Exercise requirements:
Carry on the passage about saltwater fly-fishing records, starting right after its last sentence.

Document excerpt:
Many readers who received their introduction to saltwater fly fishing through Joe Brooks’s writing will have no difficulty recognizing the pedigree of this fly.
It’s also ironic that the striper record was caught on the West Coast, where some government agencies consider them an invasive species, during the era when East Coast striped-bass stocks collapsed. Now that the Right Coast is producing bountiful “year-classes,” and with larger fish being taken each season, one wonders how long Left Coast saltwater fly fishers will keep the striper-record bragging rights.
Bonefish
JOE PATORNO enjoyed a great year in 1997. He went to work for Jimmy Buffet, who was then working on the play Don’t Stop the Carnival. Joe was hired to set up and run the nightclub in the playhouse. The day Pantorno closed the deal with the building owners, he decided to celebrate with an afternoon of fishing with Capt. Joel Kalman in Biscayne Bay.
“It was terribly windy, I mean blowing like hell. But Joel’s a real fishy captain. We found a school of huge fish right away.” Due to the wind and churned up water, Joel was fishing with a bright, heavy, size 4 Gotcha.
“There were much bigger fish in the school than the one that took my fly,” he said. “In fact, those fish were so big, they looked like stripers schooled up on the flats.”

Provided material:
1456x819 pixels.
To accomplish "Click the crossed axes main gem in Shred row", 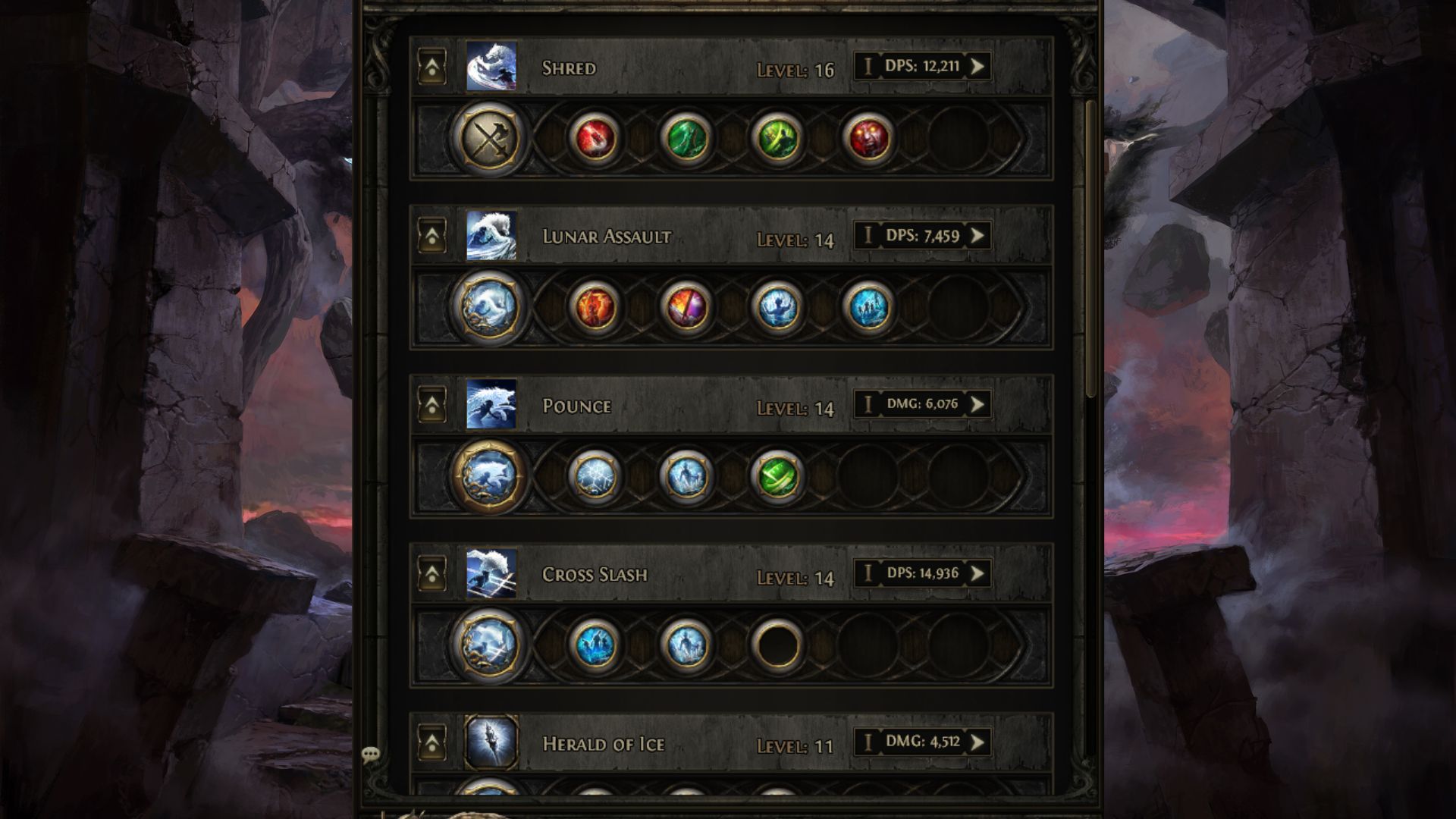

Result of the task:
The fish ran off into the channel and headed straight for Mercy Hospital. It nearly spooled Joe. Almost an hour later, the fish was in the livewell. They took it to the nearest marina, weighed it, and released it. The bone weighed a whopping 15 pounds, 8 ounces.
Tarpon
ON MAY 11, 2001, Jim Holland Jr. and his father hired Steve Kilpatrick with the explicit intent of catching a record tarpon.
After several days of tough weather and poor fishing, the weather cleared, and a run of fish appeared fresh from the ocean.
“A school of fish came down the beach. Jim Jr. tossed a Lemon Drop at them. He got three straight refusals. I told them to try that crazy hair bug we tied last night,” said Kilpatrick.
Jim Jr. made a nice long cast, and a big fish took it immediately. It tried to jump but it was so big, it got only about halfway out of the water. An hour later, it dragged them into a channel.
“A couple of bait fishermen warned us about a big shark they’d seen, and sure enough, dunuh dunuh, here comes a dorsal. I cranked up the big engine and put the boat on top of the tarpon. Every time the shark made an aggressive move, I put the Merc in neutral and revved it. Eventually the shark gave up.
“When I tried to pull the fish in the boat and couldn’t budge him, I knew this was a special fish. I can’t say why he took that crazy fly and not a traditional pattern except that when they examined the stomach contents, it was full of stuff you find offshore.”
Snook
ON APRIL 23, 1993, fishing out of Chokoloskee, Florida, Rex Garret landed a 30-pound, 4-ounce snook on 20-pound class tippet. The fly that caught the record snook is a relatively obscure pattern called a MirrOlure, after the famous 52 mm plug that has been a favorite snook bait for years.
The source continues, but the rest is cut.